+++ The data

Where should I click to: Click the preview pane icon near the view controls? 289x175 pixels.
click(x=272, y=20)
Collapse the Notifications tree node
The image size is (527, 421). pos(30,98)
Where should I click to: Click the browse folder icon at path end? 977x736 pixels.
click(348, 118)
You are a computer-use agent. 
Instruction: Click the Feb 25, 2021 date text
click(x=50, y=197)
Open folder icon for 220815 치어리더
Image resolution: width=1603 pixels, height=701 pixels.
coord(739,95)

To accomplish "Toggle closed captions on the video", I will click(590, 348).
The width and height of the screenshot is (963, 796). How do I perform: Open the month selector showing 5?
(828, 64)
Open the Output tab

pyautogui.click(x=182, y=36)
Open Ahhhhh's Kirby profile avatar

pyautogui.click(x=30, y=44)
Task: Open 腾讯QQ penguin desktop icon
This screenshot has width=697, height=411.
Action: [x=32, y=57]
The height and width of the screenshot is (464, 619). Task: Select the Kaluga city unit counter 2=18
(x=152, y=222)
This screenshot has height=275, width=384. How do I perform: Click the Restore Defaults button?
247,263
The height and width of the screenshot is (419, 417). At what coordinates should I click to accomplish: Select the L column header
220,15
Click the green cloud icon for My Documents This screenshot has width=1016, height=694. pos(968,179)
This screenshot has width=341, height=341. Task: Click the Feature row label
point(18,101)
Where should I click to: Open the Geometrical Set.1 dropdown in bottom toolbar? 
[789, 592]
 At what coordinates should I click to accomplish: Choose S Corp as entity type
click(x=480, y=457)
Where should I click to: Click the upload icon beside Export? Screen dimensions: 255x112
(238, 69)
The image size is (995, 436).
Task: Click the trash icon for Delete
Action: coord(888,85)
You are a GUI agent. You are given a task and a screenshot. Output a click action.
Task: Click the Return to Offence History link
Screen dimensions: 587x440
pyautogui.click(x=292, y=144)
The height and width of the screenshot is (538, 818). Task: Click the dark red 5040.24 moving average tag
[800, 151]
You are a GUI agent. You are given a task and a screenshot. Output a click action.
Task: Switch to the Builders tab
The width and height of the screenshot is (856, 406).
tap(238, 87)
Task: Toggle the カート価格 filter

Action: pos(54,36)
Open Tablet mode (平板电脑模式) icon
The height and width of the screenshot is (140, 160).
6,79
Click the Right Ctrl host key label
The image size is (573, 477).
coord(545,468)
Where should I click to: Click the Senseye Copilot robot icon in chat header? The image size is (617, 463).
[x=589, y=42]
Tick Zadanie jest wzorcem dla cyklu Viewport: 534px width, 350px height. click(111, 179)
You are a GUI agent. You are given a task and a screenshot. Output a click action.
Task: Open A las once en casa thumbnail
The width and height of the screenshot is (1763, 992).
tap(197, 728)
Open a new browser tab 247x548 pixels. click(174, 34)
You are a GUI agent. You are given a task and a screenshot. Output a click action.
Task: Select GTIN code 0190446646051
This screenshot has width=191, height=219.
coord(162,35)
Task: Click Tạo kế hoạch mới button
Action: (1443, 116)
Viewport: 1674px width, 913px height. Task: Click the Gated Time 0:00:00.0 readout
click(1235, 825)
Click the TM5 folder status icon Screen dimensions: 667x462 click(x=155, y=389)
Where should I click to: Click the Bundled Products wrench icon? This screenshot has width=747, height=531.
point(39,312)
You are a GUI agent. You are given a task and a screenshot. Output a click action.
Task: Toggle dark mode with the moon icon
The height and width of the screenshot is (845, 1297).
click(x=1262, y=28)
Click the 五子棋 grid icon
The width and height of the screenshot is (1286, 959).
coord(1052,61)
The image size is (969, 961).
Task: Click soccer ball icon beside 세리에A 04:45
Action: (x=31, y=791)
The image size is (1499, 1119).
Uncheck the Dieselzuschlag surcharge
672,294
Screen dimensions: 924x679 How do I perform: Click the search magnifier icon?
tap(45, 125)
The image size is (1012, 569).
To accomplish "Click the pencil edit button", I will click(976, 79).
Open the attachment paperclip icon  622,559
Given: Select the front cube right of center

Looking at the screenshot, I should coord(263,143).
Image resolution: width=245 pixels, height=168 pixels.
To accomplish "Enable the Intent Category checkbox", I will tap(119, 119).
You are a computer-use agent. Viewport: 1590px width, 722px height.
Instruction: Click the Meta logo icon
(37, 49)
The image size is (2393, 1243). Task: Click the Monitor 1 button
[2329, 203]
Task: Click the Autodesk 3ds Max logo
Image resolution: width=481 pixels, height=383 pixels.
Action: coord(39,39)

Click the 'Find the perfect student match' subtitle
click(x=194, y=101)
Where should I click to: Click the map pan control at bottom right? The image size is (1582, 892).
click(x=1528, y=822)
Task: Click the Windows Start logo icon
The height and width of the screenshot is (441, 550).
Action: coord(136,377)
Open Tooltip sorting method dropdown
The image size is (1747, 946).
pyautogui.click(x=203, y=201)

++++++

** Exercise goal **
Reproduce the material verbatim from its first line down to and including the line containing "coord(739,95)".

** Reply to the task **
Where should I click to: Click the preview pane icon near the view controls? 289x175 pixels.
click(x=272, y=20)
Collapse the Notifications tree node
The image size is (527, 421). pos(30,98)
Where should I click to: Click the browse folder icon at path end? 977x736 pixels.
click(348, 118)
You are a computer-use agent. 
Instruction: Click the Feb 25, 2021 date text
click(x=50, y=197)
Open folder icon for 220815 치어리더
Image resolution: width=1603 pixels, height=701 pixels.
coord(739,95)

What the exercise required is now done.